It’s important to start a child’s education early, no one’s arguing that, but there are certain things everyone knows you just shouldn’t teach a child of a very young age. For instance, if they like animated films about bunnies, maybe show them Bambi and not Watership Down. Likewise, when it comes to coloring in pictures at preschool, there are certain images that pretty much the entire world would agree are not appropriate fare.
Everyone in the world, it seems, except the proprietors of the preschool this couple’s kid attends. One mirthful mom and dad went viral on TikTok thanks to a video revealing their offspring’s hilariously unexpected art project. The video begins with the husband, having recently returned from picking their child up from preschool, clutching a piece of paper in his hand that he’s holding away from his wife.
“Do you think our three-year-old at our church-sponsored preschool should be tracing and coloring… the events of 9/11?!” the dad exclaims, before turning around the paper with a dramatic flourish. Sure enough, the page depicts a black-and-white rendering of the terrible historical event. At least the couple’s kid decided to make the task a little less bleak by adding some liberal and impressively abstract slashes of green and yellow to the sorry scene.
Cue the mom letting out one long hysterical wheeze, before saying, “That is the last thing I expected.” The dad then admits, with a look of pure bewilderment, “I’ve just been staring at it in the kitchen.” Just to make this whole situation even more mystifying, the mom then clarifies, “Also it’s July 31st.” It’s also worth drawing your attention to the word written in the top corner of the page. “Towres,” it says, in neat handwriting that is definitely the work of an adult and not an infant.
============
## TO DO
**1.** From the article about the preschool coloring page, copy the passage between "It’s important to" and "from his wife.", inclusive.
**2.** Answer these questions using the article about the preschool coloring page:
(a) How old is the couple's child?
(b) Which two colors did the child add to the picture?
(c) What date does the mom point out?
**3.** Summarize the article about the preschool coloring page in two sentences.

Collected data
============
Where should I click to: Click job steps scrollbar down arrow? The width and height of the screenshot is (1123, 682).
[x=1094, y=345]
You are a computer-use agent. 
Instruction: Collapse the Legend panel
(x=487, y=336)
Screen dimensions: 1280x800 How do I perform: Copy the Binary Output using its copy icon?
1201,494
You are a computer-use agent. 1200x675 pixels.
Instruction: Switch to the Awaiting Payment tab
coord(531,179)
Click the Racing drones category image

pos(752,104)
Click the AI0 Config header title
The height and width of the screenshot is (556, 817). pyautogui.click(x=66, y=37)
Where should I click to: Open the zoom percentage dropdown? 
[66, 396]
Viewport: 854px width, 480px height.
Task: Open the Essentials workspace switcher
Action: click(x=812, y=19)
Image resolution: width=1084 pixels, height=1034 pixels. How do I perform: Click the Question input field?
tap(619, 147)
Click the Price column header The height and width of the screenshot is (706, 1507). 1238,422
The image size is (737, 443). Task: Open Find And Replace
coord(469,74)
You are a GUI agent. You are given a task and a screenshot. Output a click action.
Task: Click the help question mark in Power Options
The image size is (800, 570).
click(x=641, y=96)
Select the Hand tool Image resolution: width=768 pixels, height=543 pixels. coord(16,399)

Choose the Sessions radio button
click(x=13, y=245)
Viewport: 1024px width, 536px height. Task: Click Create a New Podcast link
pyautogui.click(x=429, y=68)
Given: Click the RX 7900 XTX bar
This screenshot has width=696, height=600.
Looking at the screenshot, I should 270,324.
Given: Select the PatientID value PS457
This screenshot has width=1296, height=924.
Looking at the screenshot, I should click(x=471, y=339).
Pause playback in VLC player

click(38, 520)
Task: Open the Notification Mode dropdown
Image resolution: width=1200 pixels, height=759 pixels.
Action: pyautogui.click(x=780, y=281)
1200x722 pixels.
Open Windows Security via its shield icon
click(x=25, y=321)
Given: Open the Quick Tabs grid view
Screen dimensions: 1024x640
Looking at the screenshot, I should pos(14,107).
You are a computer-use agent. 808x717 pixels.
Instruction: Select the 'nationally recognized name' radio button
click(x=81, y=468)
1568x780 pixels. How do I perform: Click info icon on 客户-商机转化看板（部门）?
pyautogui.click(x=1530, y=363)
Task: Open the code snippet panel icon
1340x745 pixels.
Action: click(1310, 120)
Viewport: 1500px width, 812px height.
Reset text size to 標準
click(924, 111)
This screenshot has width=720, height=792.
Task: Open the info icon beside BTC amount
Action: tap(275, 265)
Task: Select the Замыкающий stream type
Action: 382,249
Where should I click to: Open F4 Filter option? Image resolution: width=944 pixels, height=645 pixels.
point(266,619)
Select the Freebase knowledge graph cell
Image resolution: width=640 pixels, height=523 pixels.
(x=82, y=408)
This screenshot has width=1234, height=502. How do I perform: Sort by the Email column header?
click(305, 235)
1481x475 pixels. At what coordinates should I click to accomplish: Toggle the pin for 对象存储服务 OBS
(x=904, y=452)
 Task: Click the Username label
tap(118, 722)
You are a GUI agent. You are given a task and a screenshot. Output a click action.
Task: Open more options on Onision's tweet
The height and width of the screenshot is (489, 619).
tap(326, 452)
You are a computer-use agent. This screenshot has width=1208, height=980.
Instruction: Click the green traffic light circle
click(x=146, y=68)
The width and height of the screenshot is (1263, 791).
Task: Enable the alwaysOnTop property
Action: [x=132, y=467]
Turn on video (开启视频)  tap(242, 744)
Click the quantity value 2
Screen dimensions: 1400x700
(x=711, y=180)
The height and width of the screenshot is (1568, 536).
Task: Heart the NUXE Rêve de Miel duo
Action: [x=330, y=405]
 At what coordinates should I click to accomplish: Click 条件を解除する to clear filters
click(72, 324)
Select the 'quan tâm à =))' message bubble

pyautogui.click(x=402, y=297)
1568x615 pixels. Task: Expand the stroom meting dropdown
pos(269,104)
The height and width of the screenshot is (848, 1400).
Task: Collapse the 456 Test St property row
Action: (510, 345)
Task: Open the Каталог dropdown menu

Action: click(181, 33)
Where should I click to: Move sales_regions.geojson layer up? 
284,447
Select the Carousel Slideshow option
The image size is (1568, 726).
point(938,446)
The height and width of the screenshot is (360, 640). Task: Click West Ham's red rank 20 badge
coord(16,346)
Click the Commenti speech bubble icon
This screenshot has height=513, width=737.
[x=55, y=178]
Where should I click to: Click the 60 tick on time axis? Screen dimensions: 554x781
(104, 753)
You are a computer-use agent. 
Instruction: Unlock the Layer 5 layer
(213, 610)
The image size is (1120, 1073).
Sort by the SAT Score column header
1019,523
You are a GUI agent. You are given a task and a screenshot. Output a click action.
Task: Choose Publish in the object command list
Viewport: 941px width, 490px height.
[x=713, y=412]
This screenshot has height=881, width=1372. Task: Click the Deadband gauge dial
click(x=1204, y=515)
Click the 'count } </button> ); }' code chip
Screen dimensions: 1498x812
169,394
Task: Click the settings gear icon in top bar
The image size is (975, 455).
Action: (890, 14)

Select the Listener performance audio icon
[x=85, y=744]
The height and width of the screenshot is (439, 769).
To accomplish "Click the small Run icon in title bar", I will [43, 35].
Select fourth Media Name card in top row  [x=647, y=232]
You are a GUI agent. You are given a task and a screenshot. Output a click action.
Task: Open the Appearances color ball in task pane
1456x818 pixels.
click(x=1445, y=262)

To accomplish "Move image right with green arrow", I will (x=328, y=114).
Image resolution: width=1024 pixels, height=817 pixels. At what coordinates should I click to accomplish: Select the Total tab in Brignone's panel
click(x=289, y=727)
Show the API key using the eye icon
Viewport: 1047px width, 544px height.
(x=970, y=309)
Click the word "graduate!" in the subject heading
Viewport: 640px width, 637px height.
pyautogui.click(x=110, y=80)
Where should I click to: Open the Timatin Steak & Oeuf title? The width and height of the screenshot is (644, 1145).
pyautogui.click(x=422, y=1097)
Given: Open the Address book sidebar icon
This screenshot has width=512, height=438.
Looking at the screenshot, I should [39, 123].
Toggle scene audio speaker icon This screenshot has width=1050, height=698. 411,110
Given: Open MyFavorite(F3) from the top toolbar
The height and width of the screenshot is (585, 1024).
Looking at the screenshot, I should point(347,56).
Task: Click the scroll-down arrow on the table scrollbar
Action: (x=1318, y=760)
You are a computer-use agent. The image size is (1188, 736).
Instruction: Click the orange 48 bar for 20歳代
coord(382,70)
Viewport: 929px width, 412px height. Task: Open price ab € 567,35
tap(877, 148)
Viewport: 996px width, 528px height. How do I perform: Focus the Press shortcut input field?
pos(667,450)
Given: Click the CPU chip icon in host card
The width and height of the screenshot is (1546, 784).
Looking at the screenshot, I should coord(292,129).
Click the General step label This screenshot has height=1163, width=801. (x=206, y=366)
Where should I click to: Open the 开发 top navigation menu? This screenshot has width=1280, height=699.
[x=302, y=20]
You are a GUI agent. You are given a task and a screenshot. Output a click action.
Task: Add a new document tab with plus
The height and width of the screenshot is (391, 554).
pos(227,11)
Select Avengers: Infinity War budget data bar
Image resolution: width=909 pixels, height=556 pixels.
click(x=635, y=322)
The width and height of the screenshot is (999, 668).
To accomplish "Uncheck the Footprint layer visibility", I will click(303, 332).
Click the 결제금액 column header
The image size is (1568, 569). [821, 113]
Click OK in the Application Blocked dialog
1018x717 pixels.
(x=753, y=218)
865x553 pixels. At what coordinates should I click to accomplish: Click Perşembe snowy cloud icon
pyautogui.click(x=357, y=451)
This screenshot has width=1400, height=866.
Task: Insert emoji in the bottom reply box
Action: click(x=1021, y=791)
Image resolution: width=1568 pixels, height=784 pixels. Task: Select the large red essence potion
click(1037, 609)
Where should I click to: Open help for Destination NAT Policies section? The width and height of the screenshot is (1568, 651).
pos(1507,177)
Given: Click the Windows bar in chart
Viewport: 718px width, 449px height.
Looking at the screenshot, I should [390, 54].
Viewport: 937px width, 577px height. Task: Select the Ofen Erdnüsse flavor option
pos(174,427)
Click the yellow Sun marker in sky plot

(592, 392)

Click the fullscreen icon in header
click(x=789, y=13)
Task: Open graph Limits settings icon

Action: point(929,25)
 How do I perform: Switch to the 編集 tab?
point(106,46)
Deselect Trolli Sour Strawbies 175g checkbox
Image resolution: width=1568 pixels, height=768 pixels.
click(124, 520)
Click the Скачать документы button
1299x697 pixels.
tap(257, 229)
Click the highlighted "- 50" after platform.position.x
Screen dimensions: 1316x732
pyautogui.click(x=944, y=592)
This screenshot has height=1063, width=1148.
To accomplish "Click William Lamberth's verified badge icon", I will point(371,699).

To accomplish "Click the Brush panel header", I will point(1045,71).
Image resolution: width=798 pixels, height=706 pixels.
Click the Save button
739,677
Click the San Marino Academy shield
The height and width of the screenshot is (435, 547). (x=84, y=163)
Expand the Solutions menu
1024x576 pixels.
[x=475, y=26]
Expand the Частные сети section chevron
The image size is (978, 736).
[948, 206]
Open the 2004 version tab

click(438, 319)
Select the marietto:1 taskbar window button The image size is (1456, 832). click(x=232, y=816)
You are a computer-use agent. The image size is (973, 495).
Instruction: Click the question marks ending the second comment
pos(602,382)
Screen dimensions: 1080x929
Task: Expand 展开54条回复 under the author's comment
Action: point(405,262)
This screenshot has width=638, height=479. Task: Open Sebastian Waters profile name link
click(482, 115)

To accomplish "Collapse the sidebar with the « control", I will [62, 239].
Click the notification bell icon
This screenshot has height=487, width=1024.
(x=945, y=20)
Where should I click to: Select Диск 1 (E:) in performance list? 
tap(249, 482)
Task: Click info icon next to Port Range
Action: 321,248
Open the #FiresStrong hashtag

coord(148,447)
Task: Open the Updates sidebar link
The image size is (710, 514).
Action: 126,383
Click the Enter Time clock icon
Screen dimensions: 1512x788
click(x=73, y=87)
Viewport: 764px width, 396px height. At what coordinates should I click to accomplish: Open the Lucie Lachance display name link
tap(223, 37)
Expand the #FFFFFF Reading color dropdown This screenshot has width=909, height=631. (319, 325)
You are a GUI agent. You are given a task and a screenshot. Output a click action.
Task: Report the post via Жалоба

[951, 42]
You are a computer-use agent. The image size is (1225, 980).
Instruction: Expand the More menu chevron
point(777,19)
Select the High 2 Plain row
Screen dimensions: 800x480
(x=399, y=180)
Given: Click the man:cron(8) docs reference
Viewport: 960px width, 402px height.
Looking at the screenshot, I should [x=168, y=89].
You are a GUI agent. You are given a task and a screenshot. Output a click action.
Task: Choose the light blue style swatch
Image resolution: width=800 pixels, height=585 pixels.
============
## TASK RESPONSES
**1.**
It’s important to start a child’s education early, no one’s arguing that, but there are certain things everyone knows you just shouldn’t teach a child of a very young age. For instance, if they like animated films about bunnies, maybe show them Bambi and not Watership Down. Likewise, when it comes to coloring in pictures at preschool, there are certain images that pretty much the entire world would agree are not appropriate fare.
Everyone in the world, it seems, except the proprietors of the preschool this couple’s kid attends. One mirthful mom and dad went viral on TikTok thanks to a video revealing their offspring’s hilariously unexpected art project. The video begins with the husband, having recently returned from picking their child up from preschool, clutching a piece of paper in his hand that he’s holding away from his wife.

**2.**
(a) Three years old.
(b) Green and yellow.
(c) July 31st.

**3.** A couple went viral on TikTok after the dad brought home their three-year-old's project from a church-sponsored preschool: a page for tracing and coloring the events of 9/11. The mom laughed hysterically and said it was the last thing she expected, and she also noted that it was July 31st.